Review: Panasonic Lumix DMC-FZ2500 digital camera

The Panasonic Lumix DMC-FZ2500 digital camera is a very interesting beast. It is priced at significantly more than many interchangeable lens cameras, yet it has a fixed lens. It’s also as large as many interchangeable lens cameras. And Panasonic calls it a hybrid video and still camera.

So what’s it all about?

Features

To start with, rather than having changeable lenses, it packs a highly versatile lens. Not any old lens. Panasonic Lumix cameras basically carry two lines of lenses: Panasonic Lumix branded and Leica branded. The latter are more expensive. This camera packs a Leica DC VARIO-ELMARIT lens. You will rarely feel the need to change lenses because it has a 35mm equivalent focal length of 24 to 480mm, which is 20x from a respectably wide wide-angle to a super telephoto.

As for size, standing 102mm tall, 138mm wide and 135mm deep with the lens retracted, and weighing not far short of a kilogram (966 grams including battery and SD card), yup I’d hesitate to call it compact.

That said, I did go on several walks of several kilometres with the camera slung over my shoulder and it left me unbruised.

The camera uses a 20.1 megapixel MOS sensor to capture images. The “hybrid” moniker comes from certain video-friendly features (many of which are useful in still photography as well). For example, there’s a built in neutral density filter with three settings – 1/4, 1/16 and 1/64 – accessible via switch on the side of the lens. The bane of cinematography can be too much light, leading to fast shutter speeds, leading to too little motion blur during camera movement, leading to judder as the picture jumps from one sharp position to the next at 24 times per second. A bit of neutral dimming allows a slower shutter speed, eliminating the problem.

◆ Data excerpts
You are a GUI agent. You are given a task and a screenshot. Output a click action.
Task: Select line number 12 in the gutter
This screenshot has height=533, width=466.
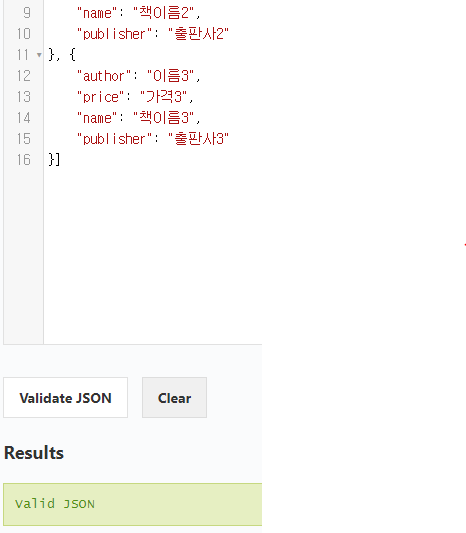click(x=24, y=76)
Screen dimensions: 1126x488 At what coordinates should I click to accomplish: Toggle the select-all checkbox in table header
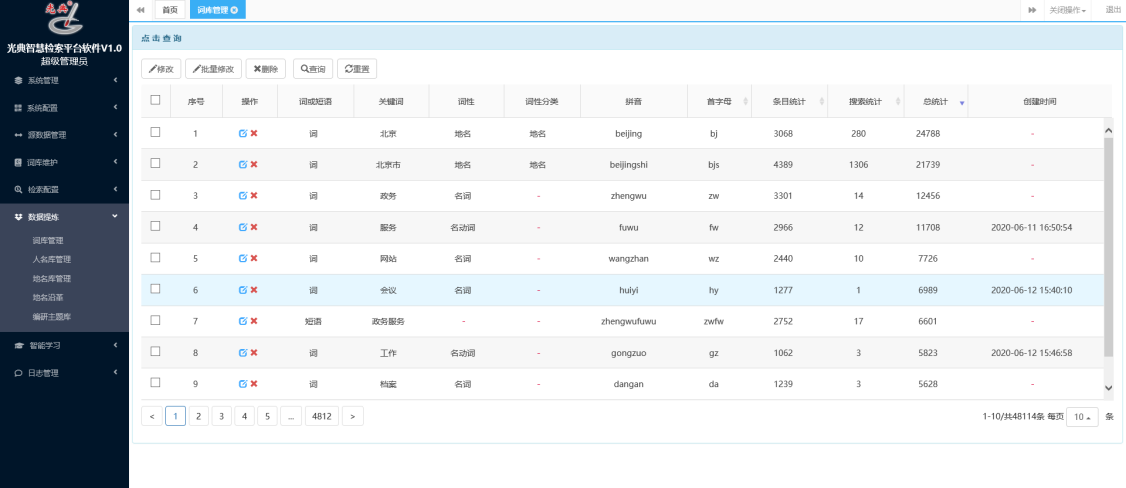pos(155,100)
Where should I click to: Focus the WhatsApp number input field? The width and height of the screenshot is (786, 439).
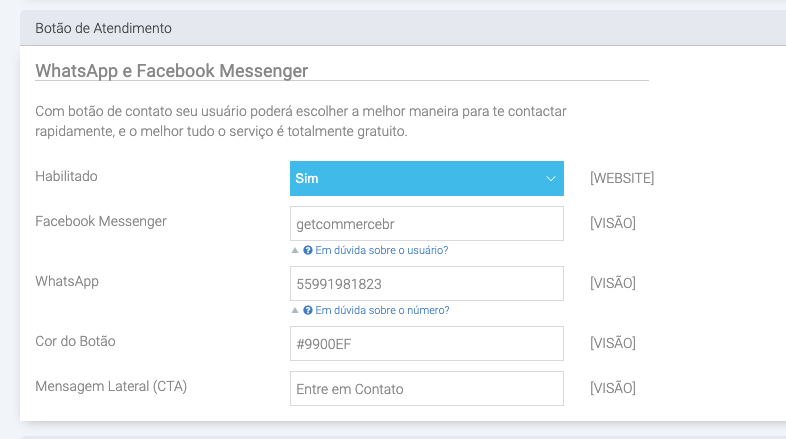426,284
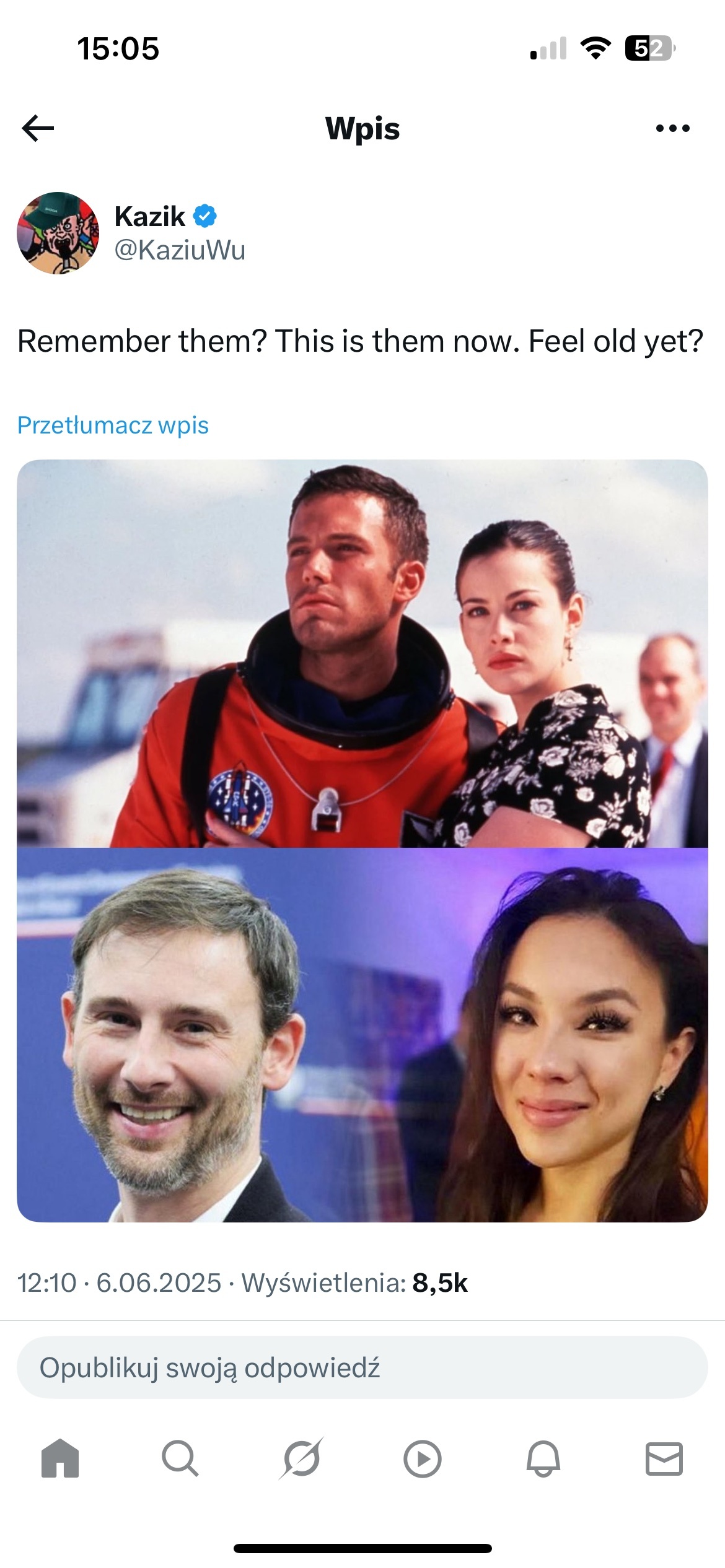The width and height of the screenshot is (725, 1568).
Task: Open the messages envelope icon
Action: (x=664, y=1458)
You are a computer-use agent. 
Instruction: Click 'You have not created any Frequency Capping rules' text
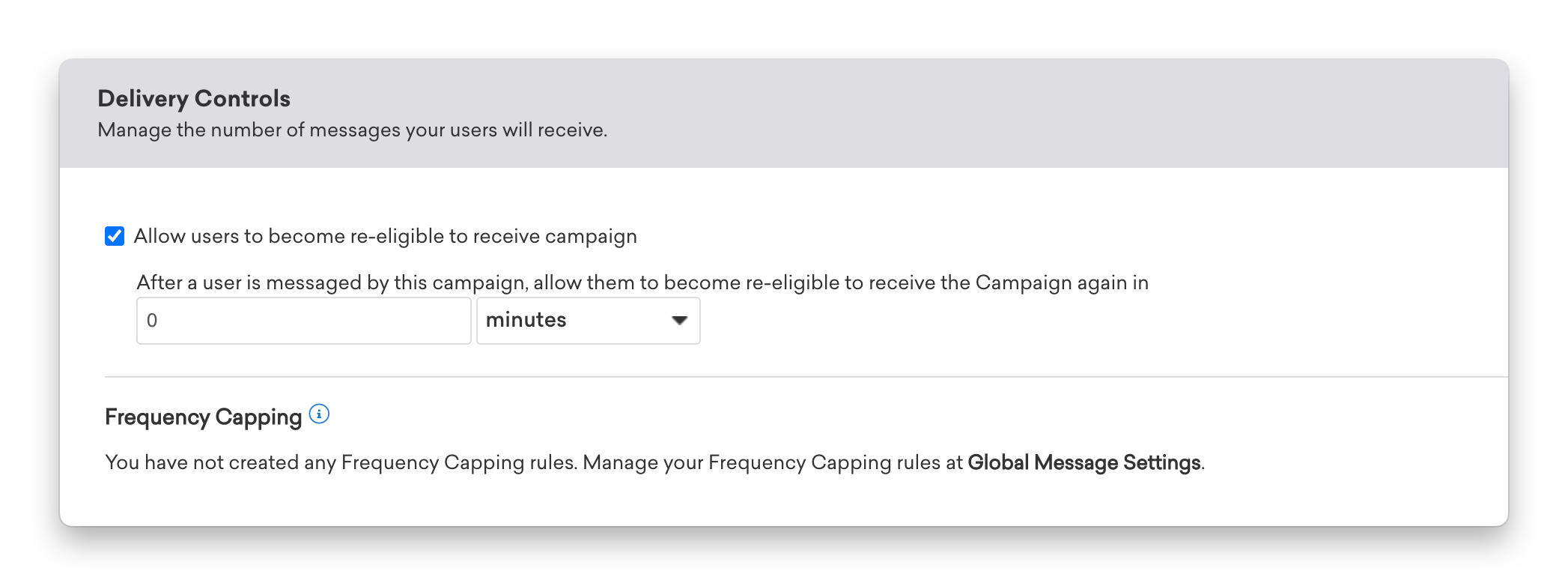pos(341,462)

◆ Task description
According to the camera review, why does the built-in neutral density filter help when shooting video? Answer in one to three sentences. The lines above are separate material and unrelated to the camera review.

◆ Response
Too much light forces fast shutter speeds, which leaves too little motion blur during camera movement and makes the picture judder as it jumps from one sharp position to the next at 24 times per second. Dimming the light with the neutral density filter allows a slower shutter speed, which eliminates the problem.